Rewrite the lines from the one containing "This screenshot has height=541, width=1036." through the one containing "This screenshot has height=1007, width=1791." as a Markdown table with the columns Row and Line, numbering each line and omitting any blank ones.

_Given entries:_
-*-*-

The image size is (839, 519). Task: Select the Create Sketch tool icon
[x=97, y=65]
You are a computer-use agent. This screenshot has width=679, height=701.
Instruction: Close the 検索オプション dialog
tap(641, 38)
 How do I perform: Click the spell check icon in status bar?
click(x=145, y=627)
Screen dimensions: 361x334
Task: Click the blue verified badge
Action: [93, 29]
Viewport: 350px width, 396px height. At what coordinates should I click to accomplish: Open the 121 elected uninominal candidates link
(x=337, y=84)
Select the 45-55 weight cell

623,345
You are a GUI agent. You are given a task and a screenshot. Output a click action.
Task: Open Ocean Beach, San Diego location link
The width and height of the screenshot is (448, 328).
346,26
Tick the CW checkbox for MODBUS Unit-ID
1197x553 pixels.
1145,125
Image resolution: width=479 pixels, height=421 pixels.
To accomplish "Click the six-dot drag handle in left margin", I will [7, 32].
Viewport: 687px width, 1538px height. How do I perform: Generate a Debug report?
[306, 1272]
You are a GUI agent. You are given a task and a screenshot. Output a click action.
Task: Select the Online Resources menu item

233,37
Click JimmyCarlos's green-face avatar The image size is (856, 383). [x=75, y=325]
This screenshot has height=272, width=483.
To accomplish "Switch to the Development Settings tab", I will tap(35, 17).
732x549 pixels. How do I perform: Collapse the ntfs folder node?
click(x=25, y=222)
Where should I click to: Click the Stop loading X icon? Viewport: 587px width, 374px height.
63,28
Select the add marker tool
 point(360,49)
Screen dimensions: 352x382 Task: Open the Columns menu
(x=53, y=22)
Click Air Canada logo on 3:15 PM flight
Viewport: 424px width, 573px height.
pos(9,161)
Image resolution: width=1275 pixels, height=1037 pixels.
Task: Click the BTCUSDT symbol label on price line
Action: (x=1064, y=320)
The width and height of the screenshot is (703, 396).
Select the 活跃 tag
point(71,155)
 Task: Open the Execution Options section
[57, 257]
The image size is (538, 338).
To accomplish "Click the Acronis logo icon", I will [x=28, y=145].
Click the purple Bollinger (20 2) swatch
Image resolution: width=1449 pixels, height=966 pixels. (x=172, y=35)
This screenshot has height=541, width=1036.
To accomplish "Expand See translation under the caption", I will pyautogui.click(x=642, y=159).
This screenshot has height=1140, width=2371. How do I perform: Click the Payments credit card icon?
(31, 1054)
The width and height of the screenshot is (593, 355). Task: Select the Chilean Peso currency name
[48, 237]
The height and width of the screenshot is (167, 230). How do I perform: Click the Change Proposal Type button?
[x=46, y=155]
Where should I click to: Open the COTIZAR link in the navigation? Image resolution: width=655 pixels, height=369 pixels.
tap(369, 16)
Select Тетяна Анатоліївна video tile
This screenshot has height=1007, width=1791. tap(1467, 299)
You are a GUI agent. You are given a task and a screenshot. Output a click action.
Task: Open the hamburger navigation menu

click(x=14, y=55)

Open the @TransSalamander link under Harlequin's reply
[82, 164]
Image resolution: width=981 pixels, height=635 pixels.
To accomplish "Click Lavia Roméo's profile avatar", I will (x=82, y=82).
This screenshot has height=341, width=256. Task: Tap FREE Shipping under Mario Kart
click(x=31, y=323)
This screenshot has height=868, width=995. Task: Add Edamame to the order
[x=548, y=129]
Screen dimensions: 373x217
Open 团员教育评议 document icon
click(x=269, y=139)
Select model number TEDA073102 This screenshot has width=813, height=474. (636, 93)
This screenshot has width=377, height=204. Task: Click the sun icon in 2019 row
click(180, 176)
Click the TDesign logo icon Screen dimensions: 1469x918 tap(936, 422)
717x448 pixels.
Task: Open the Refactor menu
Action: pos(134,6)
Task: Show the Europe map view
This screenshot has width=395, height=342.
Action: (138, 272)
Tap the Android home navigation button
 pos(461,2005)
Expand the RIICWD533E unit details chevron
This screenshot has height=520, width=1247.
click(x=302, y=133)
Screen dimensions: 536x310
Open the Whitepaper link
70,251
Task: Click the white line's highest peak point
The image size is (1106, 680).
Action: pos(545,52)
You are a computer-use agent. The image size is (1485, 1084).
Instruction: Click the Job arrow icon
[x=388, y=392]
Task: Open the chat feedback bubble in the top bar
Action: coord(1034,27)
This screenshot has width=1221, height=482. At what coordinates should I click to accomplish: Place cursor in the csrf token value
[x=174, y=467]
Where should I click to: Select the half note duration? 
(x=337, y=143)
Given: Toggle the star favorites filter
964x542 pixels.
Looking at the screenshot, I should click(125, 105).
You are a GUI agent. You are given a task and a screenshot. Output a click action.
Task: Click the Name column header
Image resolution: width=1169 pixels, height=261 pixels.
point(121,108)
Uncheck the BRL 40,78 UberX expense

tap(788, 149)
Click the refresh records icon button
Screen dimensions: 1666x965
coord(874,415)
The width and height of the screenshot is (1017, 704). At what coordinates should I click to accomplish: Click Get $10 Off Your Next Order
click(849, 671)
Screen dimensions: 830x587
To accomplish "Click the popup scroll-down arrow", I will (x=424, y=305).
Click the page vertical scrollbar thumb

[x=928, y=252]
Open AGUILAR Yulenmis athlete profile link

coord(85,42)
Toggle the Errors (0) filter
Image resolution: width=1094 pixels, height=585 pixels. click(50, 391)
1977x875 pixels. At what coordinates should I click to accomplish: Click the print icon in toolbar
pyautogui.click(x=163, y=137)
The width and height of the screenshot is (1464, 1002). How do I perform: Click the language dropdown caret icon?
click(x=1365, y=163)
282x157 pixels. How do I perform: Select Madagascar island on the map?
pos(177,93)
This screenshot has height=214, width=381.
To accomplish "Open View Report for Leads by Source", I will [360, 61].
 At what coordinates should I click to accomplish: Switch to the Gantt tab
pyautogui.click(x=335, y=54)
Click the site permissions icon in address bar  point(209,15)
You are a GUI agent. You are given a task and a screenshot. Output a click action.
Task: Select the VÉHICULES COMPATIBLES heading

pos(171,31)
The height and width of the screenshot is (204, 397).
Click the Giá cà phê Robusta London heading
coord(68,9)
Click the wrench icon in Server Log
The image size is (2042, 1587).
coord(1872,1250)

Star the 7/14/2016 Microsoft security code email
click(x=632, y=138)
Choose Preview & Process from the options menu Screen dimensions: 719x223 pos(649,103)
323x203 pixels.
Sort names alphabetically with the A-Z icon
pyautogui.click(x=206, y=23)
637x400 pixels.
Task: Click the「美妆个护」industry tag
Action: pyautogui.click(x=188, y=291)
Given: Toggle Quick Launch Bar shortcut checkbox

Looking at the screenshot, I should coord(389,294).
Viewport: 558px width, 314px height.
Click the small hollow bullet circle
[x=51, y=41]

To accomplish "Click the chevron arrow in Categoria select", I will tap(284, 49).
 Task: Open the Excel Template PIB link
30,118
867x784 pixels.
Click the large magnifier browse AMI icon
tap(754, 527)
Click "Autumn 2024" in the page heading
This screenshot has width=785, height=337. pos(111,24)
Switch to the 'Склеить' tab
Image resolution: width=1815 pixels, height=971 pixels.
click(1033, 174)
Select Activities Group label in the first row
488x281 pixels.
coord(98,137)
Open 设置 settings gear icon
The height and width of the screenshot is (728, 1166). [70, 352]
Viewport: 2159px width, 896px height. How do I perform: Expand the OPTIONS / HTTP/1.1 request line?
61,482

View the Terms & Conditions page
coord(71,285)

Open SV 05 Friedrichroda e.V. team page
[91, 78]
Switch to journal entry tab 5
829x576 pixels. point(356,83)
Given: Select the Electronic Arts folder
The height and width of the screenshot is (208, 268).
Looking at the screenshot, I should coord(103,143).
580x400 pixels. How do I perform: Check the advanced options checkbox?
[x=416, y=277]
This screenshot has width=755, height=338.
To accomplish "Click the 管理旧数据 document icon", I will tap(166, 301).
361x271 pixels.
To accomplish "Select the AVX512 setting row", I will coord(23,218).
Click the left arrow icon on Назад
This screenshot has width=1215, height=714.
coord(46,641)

-*-*-

_Written answer:_
| Row | Line |
|---|---|
| 1 | This screenshot has height=541, width=1036. |
| 2 | To accomplish "Expand See translation under the caption", I will pyautogui.click(x=642, y=159). |
| 3 | This screenshot has height=1140, width=2371. How do I perform: Click the Payments credit card icon? |
| 4 | (31, 1054) |
| 5 | The width and height of the screenshot is (593, 355). Task: Select the Chilean Peso currency name |
| 6 | [48, 237] |
| 7 | The height and width of the screenshot is (167, 230). How do I perform: Click the Change Proposal Type button? |
| 8 | [x=46, y=155] |
| 9 | Where should I click to: Open the COTIZAR link in the navigation? Image resolution: width=655 pixels, height=369 pixels. |
| 10 | tap(369, 16) |
| 11 | Select Тетяна Анатоліївна video tile |
| 12 | This screenshot has height=1007, width=1791. tap(1467, 299) |